Aunt Verdella went back into the kitchen and picked up the phone again. This time she asked Mrs. Slaga if she could use the line for a little bit. She told her why she wanted it and why she didn’t want that back lot.
“Can we play while Aunt Verdella talks, since you’re done cleaning?” Winnalee asked.
“Why don’t you girls color,” Ma said, so I told Winnalee, “Come on,” and she followed me into my room. “I got a brand-new coloring book. It’s all ballerinas.”
As I got out my box of crayons, sixty-four count, Winnalee looked around my ro
om. She grabbed my Barbie, who was propped in her doll stand on my dresser, and examined her. “It’s a lady doll!” she said. “Ohhhh, she’s pretty!” She looped her fingers around Barbie’s blond ponytail, then poked at her bumps. “Hey, she’s got boobies! I never saw a doll with boobies before!” She giggled, then she tugged down the top of Barbie’s zebra swimming suit to look at them. I glanced at the door and wished I’d thought to close it. “She doesn’t have any nipples,” she said.
I hurried to fetch my coloring book.
“We have to color on the kitchen floor,” I told Winnalee.
“Why?” she asked, and I told her I didn’t know, but that was the rule.
Me and Winnalee picked out pages with two good pictures on both sides, then we stretched out on the floor, the linoleum cool against our bellies. “Hey, can I have that one instead?” Winnalee asked. “I like the way her arms are stretched above her head. Look, they make a heart shape!” I told Winnalee we could trade, and she rolled over the top of me, her hair tickling my bare arm as she went.
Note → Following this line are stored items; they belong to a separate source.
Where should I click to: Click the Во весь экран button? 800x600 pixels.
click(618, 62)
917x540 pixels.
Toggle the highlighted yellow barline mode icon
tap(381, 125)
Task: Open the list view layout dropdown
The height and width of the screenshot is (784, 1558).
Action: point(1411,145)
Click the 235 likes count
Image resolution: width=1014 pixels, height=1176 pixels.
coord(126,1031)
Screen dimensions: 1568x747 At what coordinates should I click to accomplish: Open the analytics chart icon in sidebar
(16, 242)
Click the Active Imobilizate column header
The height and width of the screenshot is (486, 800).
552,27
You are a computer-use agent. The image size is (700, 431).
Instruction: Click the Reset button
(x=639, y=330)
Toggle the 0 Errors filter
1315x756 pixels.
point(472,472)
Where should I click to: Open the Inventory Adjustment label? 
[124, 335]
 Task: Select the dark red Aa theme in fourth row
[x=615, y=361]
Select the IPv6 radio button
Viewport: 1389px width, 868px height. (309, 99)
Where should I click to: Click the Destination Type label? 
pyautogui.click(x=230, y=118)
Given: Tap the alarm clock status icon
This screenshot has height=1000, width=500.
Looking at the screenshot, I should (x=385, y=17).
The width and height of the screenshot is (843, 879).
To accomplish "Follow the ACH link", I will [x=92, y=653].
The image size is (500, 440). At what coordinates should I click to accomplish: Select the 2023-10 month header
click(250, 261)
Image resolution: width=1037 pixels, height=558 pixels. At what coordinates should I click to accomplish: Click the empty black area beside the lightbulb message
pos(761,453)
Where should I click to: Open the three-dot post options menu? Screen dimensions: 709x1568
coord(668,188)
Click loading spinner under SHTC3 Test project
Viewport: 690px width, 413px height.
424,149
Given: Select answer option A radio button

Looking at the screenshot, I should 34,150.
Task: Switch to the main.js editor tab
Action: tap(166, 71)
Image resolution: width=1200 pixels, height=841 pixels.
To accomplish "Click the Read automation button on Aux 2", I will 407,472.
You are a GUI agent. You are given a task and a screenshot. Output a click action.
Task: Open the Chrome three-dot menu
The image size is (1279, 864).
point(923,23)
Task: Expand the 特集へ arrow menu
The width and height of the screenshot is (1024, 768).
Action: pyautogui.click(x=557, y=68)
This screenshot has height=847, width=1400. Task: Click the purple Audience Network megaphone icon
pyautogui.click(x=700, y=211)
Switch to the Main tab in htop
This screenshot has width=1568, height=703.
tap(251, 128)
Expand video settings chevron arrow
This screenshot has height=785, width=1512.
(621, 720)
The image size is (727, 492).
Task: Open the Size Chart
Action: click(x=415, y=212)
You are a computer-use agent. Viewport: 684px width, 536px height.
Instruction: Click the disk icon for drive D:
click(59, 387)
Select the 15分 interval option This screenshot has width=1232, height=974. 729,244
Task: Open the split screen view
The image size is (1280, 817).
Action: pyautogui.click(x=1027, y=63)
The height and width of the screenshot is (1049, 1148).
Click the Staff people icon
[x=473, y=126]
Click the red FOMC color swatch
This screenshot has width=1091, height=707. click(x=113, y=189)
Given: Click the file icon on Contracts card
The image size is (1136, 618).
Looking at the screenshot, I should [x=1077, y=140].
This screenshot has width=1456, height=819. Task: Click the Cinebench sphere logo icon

Winnalee didn’t know about outlining the picture first so your crayon stops you from coloring outside of the lines. She didn’t care when I told her either. She just started coloring the curtain on the stage, her fist going up and down for a few swipes, then back and forth; not all in one direction, like you’re supposed to. She colored one side of the curtain green and the other side purple. She made her lady’s skirt black, not a pretty color, then said, “I like black dresses. They’re sexy.” Then she leapt to her feet, lifted her arms, and shook her butt back and forth real fast, and said, “Sexyyyyyyyy!”
I didn’t know what “sexy” meant for sure, but Ma obviously did. She must not have liked sexy at all either, because her face got so tight that it looked like her cheekbones were going to pop right through her skin. She set down the bowl she’d just pulled from the cupboard and came over to Winnalee, snatching the black crayon out of her hand. “In this house, we use pretty colors—girl colors—for ladies’ dresses.” I slid my fist off of my page so Ma could see that I was using pretty girl colors for my ballerina’s dress. Pink, with yellow trim.